New Starts - What I Specifically Love [Digital]

Artist: New Starts
Title: What I Specifically Love
Format: digital single
Cat#: Fika102SG4
Release date: 4th September 2024
Bandcamp | Spotify

What I Specifically Love is the latest track to be taken from the debut New Starts album [More Break-Up Songs, out in August 2024].

As I get older the balance between my art and my music becomes more balanced, they each take up 50% of my time and my mind. As such I’m often looking for ways to make them integrate and compliment each other.

About a year ago I started painted pictures in the length of time of a song. i would paint George Harrison’s guitar during one listen of Taxman.

The video for ‘What I Specifically Love’ is an attempt to draw the band and instruments with a kinetic energy that matches the song, using sharp angular lines to match the sounds and energy of Joely’s spiky guitar. Making the ragged curls of Giles hair bounce In sympathy with his bass line.

I hope you enjoy this video, it was lots of fun and cost 0p to make.

The language of love can be vague and general for a reason, we are not necessarily blessed with a precise and accurate language for all to these situations.

In this song someone has said ‘I Love You’ but been met with ‘yes, but what? What specifically do you love?’ And so this song is the result.

It’s been a long time since i wrote a truly two chord song. I wanted the relative complex and wordy narrative to have an express train running underneath it. Me and Joely play harmony guitars. It’s very hard and you have to be very exact. This song is hard to play.
 

New Starts are a spikey, fresh sounding band recalling the poppier ends of new wave and angular guitar rock. Their influences include The Cars, Breeders, Bay City Rollers, The Velvet Underground and ZZ Top.

Lead singer Darren Hayman has his own long career running from the late 90s with John Peel faves Hefner to his more recent thematic and historical albums dealing with the English Civil War, William Morris and forgotten rural idylls. 

I wanted a band again,” says Hayman, “and not a band that just backed me up and played my old songs.
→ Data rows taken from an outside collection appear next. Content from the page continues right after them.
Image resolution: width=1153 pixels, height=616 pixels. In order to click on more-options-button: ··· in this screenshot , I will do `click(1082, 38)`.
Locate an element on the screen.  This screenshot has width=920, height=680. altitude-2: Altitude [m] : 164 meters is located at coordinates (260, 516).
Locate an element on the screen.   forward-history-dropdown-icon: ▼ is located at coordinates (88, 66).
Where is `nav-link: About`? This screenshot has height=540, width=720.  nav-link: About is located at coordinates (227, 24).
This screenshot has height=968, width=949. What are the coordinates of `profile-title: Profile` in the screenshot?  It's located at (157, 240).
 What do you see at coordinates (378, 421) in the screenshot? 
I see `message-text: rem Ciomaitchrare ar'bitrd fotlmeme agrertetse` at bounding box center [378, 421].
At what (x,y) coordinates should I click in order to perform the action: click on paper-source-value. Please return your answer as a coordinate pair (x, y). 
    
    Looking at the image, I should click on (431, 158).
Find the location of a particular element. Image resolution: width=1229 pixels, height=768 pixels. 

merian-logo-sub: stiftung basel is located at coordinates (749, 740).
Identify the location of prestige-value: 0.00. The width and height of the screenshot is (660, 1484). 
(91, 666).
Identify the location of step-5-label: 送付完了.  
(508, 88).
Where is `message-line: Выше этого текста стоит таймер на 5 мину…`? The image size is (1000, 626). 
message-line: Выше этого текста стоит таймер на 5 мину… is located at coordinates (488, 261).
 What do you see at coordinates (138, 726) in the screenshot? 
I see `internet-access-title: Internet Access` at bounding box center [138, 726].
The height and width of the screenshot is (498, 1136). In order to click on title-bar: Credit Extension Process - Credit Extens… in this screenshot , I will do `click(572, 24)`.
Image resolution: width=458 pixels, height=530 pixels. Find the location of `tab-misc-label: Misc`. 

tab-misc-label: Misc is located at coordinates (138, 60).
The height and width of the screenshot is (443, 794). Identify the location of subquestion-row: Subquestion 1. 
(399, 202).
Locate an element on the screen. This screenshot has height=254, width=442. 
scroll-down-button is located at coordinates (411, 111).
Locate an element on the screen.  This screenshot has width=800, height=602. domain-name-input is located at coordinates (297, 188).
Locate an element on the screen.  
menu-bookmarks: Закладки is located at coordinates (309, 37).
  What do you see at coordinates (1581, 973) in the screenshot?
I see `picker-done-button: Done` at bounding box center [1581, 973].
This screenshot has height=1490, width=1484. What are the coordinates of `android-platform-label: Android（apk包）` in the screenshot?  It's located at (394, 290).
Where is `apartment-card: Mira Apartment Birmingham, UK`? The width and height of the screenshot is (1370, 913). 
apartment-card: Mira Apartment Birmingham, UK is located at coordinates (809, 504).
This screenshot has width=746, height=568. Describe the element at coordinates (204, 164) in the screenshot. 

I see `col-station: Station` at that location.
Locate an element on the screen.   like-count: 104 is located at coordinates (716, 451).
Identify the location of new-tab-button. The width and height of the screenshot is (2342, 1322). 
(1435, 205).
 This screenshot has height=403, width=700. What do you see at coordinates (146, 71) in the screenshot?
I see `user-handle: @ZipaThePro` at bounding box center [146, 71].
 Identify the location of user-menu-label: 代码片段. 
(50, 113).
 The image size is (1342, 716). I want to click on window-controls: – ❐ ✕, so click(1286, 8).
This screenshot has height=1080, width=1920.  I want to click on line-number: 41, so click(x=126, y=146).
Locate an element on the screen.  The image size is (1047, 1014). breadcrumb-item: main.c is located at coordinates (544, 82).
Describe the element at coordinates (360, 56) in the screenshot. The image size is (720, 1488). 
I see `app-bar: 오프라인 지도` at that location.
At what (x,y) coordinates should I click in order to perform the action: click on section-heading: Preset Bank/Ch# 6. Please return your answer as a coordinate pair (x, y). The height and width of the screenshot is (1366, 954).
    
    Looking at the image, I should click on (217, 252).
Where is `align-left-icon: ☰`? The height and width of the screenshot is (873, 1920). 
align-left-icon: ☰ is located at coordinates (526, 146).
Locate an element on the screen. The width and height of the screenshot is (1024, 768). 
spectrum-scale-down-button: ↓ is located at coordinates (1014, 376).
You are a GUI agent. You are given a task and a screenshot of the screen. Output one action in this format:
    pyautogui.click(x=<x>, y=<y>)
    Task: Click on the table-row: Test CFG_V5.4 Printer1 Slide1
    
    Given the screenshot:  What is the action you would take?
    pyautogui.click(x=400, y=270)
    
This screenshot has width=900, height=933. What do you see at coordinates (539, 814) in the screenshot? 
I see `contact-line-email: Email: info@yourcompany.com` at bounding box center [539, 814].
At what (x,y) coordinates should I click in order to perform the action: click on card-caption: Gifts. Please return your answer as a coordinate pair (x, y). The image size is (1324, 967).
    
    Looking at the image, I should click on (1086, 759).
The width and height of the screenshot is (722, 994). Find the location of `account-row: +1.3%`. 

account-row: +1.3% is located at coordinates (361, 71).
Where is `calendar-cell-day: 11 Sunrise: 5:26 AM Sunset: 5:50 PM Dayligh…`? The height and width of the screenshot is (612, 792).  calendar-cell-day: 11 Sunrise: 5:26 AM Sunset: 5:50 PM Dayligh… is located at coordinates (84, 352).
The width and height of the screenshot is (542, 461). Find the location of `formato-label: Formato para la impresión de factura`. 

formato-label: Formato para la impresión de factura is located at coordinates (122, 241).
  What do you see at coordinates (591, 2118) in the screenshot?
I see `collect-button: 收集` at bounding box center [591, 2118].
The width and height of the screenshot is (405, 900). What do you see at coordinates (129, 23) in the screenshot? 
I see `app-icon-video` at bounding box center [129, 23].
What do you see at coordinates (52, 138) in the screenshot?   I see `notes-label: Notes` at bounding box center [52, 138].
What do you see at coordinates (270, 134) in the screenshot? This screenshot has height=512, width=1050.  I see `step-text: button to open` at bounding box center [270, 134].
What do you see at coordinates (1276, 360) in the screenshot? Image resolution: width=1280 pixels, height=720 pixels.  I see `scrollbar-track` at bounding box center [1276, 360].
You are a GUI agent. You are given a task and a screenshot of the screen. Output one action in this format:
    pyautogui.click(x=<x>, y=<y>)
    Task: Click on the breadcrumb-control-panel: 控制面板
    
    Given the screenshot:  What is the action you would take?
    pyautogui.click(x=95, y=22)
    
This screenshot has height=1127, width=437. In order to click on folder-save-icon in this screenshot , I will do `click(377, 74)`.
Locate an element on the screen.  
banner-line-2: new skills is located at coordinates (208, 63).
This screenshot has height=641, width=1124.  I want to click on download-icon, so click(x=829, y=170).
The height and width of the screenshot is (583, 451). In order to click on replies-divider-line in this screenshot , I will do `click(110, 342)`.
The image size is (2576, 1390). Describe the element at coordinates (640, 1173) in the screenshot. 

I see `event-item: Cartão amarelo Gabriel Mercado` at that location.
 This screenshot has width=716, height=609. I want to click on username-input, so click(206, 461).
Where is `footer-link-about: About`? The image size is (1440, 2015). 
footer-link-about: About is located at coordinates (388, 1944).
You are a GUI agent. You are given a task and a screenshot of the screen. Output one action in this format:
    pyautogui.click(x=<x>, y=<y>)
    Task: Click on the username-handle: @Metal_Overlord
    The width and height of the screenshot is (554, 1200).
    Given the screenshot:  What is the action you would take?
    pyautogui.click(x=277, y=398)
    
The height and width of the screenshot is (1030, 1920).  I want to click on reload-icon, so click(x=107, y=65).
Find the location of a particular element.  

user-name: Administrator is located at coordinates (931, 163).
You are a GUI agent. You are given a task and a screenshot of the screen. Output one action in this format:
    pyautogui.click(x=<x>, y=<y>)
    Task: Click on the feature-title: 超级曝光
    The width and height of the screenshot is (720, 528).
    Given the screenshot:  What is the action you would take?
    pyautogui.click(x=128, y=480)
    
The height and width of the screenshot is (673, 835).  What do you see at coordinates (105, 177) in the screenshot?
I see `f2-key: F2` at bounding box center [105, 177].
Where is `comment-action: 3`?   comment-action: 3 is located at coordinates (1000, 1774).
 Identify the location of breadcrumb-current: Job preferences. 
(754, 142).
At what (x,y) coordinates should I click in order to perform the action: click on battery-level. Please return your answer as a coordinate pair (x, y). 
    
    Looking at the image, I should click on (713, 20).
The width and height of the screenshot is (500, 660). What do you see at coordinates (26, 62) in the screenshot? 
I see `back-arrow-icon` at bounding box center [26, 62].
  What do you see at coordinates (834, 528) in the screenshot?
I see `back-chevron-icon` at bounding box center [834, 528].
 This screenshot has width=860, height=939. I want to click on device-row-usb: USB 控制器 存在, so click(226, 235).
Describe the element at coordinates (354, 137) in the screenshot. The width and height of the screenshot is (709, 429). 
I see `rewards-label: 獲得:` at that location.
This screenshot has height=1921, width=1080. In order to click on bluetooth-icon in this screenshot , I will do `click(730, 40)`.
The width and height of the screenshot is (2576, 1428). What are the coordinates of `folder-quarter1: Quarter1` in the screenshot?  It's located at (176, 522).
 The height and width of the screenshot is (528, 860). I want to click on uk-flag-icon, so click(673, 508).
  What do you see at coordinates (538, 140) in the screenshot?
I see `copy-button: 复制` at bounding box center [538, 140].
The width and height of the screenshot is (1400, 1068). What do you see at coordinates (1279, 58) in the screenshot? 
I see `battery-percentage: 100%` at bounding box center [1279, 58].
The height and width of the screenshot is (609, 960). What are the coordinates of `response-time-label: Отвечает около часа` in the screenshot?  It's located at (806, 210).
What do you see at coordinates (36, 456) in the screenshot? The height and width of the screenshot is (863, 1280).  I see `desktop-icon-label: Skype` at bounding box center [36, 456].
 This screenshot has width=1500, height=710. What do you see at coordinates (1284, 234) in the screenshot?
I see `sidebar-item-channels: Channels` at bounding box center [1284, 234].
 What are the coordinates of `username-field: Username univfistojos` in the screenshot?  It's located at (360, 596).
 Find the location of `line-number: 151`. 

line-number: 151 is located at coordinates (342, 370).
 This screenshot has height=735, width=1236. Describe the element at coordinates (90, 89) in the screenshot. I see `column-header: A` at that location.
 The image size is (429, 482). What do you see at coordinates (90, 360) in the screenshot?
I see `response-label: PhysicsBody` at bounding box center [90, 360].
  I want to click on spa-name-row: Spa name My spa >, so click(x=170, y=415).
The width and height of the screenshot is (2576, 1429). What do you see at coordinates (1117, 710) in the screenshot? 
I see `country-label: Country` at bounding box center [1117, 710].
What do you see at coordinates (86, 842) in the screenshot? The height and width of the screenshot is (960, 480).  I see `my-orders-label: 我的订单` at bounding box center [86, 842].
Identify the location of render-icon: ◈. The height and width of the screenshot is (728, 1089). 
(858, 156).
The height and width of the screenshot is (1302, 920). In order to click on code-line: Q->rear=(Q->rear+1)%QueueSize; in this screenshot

When we form our first bands in our teens we just find some friends and work through the musical differences. I usually look for players who play in a way I’m used to. This time I looked for variance and was led by people’s personality.”

Guitarist Joely Smith [of South London’s noise-pop adults and recently DIY-punks Fresh] was recommended by a mutual friend who said, ‘She makes everything better’. Hayman and Smith shared a coffee and agreed on the correct number of guitar pedals and decided to proceed without an audition.

There is a tendency for me to make my chords too pretty. Joely cuts against that and plays in the opposite direction.” Hayman is a fan of rules and constraints and employed a new, oblique strategy on this record. “Even though I wrote all the songs, I wanted the songs to belong to everyone during arrangement. I decided that I would say ‘yes’ to every suggestion from the band, regardless of my instinct.”

This made the songs warp and bend into new shapes and ensured that the record was the product of four individuals. Bassist Giles Barrett and drummer Will Connor come from funky afro beat influenced band Tigercats. “Pretty much the only rhythm I use, left to my own devices, is the ‘road runner’ rhythm. Will takes to care to find where the drum beat can be and we always end up somewhere I didn’t expect.”